About this exercise: Using the data below, output a verbatim copy of the lines between the one holding "This screenshot has width=1080, height=1080." and the one holding "Task: Click the N = 56 value in legend", inclusive, without any pictures.

____

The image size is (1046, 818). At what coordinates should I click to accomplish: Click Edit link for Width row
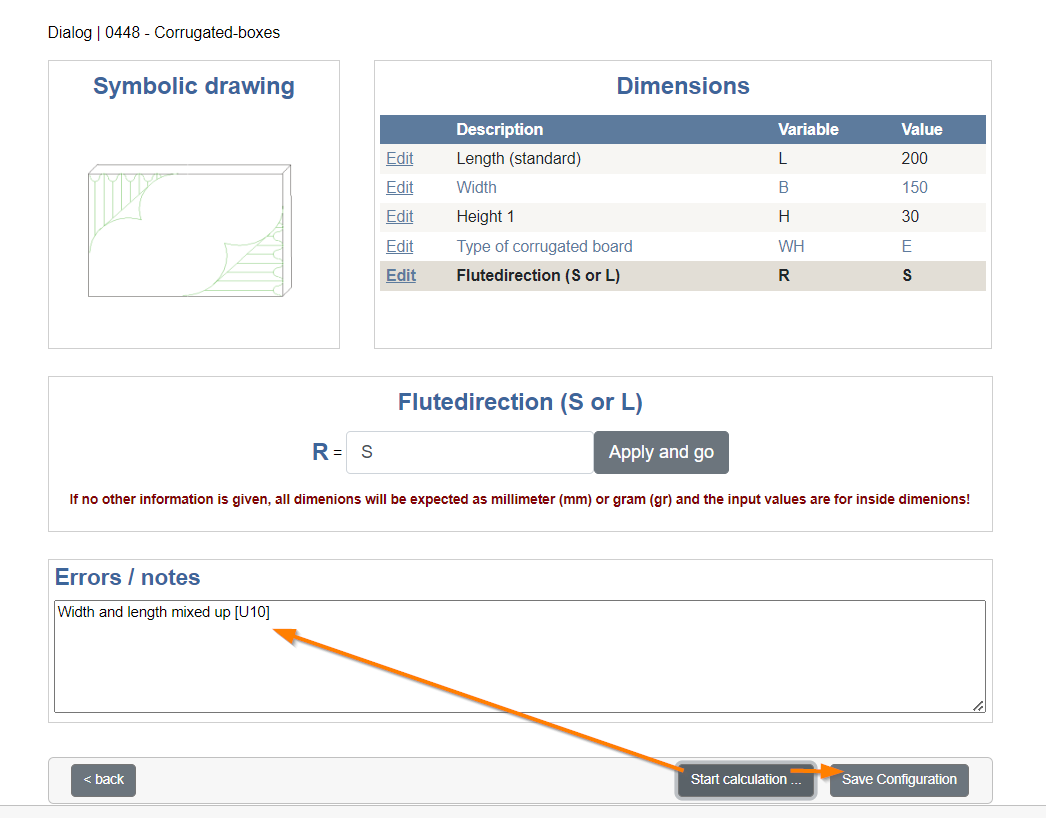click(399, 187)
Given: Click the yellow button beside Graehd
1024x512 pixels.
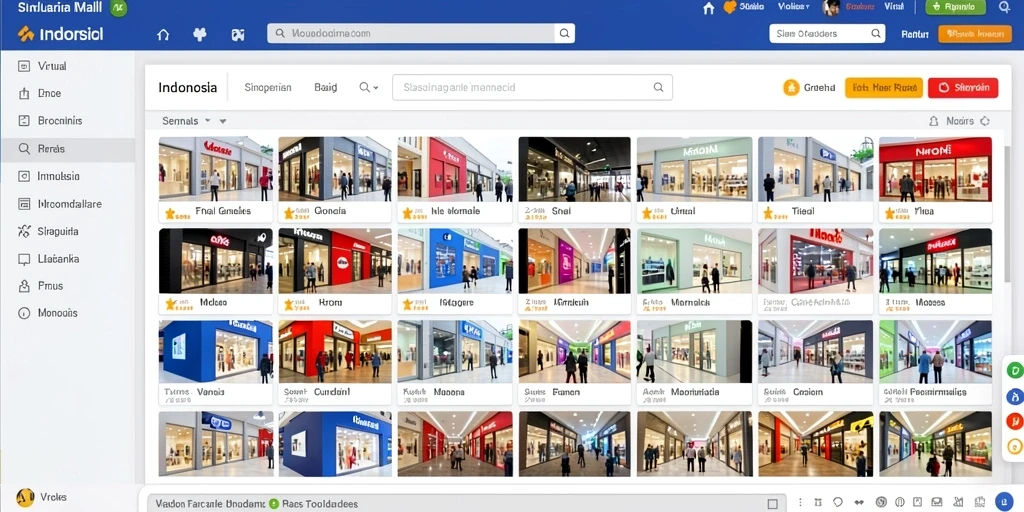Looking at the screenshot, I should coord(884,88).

____

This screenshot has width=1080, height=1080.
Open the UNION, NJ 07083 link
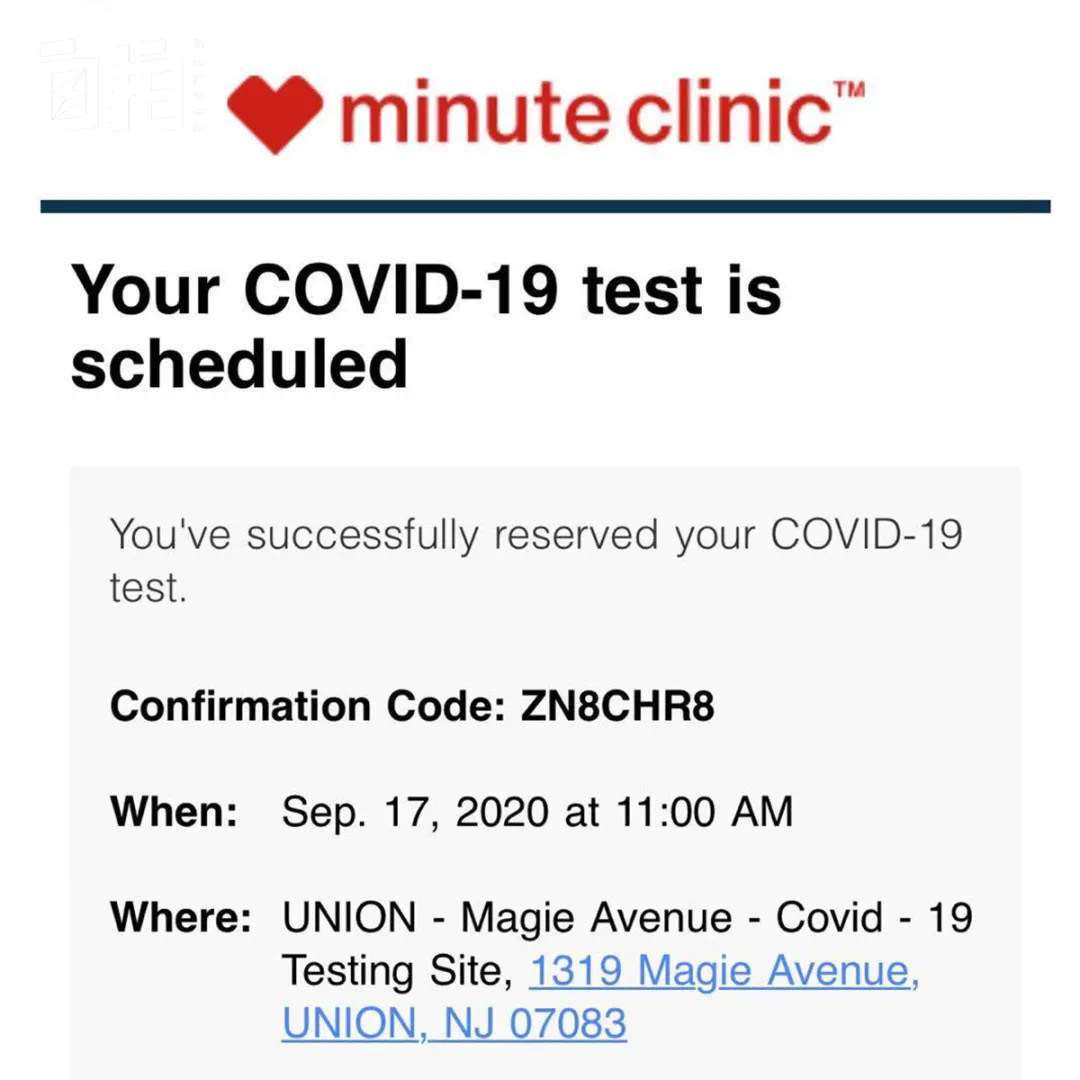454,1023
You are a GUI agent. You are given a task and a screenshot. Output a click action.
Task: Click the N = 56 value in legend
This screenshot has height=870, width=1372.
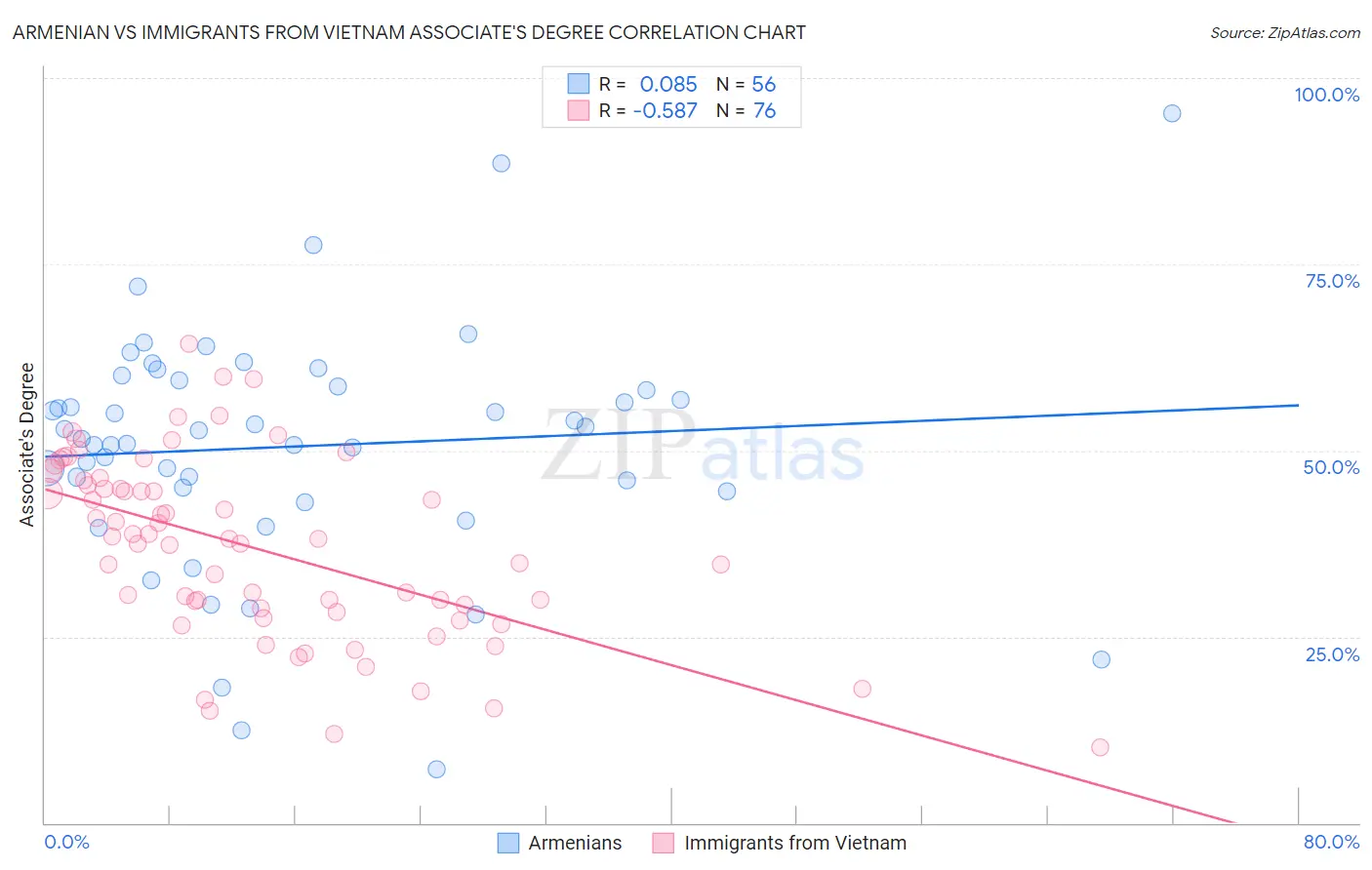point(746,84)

____

The completed task:
This screenshot has width=1080, height=1080.
Open the UNION, NJ 07083 link
454,1023
You are a GUI agent. You are given a task and a screenshot. Output a click action.
Task: Click the N = 56 value in legend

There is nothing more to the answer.